As long as we agree that allocating SSE2 stuff with 'new' is not a regular thing, we are at option 2..

Mirek




Mirek,

Can you give us an example of "new" realization and "allocator" realization?



struct AvxSomething {
  _m256 x;
};

Array<AvxSomething> foo;

foo.Add(new AvxSomthing); // not supported in option2. Actually, not even supported by any compiler today

foo.Add<AvxSomething>(); // supported in both options


Option2 could also support e.g.:

foo = New<AvxSomething>();
foo = new (Aligned<AvxSomething>) AvxSomething;
foo = NEW(AvxSomething);

Delete(foo);


(The crucial problem is that we need to know the type in new/delete).

Quote:


Why you are not agree with new realization (option 1)?



Because it wastes memory. It means that every single block allocated by 'new' must be a multiple 16 bytes allocated for SSE2.

Then 32 bytes for AVX and AVX is supposed to grow in width, so it can be easily 64 bytes etc.. So even if you request 24 bytes from new, you would waste 32 bytes (if we are 32 bytes aligned).

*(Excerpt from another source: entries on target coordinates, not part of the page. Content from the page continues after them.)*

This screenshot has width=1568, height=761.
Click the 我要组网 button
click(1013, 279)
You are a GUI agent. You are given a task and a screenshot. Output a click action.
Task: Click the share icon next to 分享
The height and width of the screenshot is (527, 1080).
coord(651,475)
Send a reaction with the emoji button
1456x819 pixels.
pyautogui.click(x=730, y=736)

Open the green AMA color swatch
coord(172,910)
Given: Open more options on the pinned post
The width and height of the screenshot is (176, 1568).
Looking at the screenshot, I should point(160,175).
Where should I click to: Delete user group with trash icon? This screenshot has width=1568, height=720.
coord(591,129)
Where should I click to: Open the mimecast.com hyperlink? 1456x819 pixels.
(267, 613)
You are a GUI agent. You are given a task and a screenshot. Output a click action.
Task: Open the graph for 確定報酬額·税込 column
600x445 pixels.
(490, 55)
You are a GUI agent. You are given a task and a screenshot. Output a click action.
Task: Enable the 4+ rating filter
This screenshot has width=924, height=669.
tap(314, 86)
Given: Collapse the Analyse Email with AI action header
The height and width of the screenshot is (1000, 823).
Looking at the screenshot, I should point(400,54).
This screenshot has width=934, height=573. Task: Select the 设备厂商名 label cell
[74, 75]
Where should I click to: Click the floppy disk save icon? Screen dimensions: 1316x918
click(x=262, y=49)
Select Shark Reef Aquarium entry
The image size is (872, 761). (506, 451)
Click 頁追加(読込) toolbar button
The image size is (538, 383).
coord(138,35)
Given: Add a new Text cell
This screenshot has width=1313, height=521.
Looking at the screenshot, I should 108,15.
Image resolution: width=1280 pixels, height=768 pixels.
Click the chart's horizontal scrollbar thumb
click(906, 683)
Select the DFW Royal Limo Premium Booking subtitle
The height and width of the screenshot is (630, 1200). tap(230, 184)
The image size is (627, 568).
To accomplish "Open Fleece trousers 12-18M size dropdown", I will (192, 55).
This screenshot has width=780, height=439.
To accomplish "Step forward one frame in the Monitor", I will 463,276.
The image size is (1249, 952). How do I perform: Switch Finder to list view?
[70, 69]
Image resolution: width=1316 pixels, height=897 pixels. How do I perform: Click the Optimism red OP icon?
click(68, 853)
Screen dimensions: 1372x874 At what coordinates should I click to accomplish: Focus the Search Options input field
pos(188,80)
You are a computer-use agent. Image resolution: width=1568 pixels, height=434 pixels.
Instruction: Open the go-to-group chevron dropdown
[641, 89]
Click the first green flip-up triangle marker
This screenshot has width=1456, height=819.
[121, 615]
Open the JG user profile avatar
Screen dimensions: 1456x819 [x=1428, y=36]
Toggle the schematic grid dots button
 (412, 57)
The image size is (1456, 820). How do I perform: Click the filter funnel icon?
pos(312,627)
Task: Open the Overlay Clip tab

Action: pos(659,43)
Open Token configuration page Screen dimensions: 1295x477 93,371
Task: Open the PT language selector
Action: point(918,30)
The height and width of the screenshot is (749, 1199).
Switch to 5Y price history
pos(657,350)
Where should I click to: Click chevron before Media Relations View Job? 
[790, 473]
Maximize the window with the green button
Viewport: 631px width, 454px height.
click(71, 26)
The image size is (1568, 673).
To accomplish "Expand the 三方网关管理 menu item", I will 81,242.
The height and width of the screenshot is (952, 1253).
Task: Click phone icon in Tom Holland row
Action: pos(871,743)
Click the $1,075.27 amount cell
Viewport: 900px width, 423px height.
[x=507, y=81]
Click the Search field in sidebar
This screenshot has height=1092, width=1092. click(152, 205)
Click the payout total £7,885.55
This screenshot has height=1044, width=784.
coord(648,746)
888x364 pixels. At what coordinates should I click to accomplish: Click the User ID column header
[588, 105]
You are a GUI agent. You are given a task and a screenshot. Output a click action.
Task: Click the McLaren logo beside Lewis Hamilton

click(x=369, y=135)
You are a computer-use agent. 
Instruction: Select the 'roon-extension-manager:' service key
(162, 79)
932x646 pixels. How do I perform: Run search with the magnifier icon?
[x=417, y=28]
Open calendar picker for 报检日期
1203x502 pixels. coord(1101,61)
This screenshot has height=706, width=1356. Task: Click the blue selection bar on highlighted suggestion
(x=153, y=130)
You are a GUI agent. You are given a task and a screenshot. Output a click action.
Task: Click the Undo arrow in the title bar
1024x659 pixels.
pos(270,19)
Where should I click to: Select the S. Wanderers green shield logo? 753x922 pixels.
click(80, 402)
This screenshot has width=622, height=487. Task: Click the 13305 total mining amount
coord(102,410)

Moreover, U++ allocator today greatly benefits from the fact that alignment requirement is only 8 bytes. It would be possible to overcome this, but only at the price of quite a lot of wasted memory (or speed).

Still undecided. But if I consider that the issue does not stop at 32 bytes...

Mirek



What about to implement something like?
void* operator new( size_t size, size_t alignment ){
     return __aligned_malloc( size, alignment );
}

and in code:
AlignedData* pData = new( 16 ) AlignedData;

or
AlignedData* pData = new( 32 ) AlignedData;
or
AlignedData* pData = new( 64 ) AlignedData;

or
AlignedData* pData = new( 128 ) AlignedData;

?

User need to know when he uses sse2/3/4 data

First option I saw in the source code by this link. I do now agree with this because it is waste of space and speed.

How do you want to implement the second method?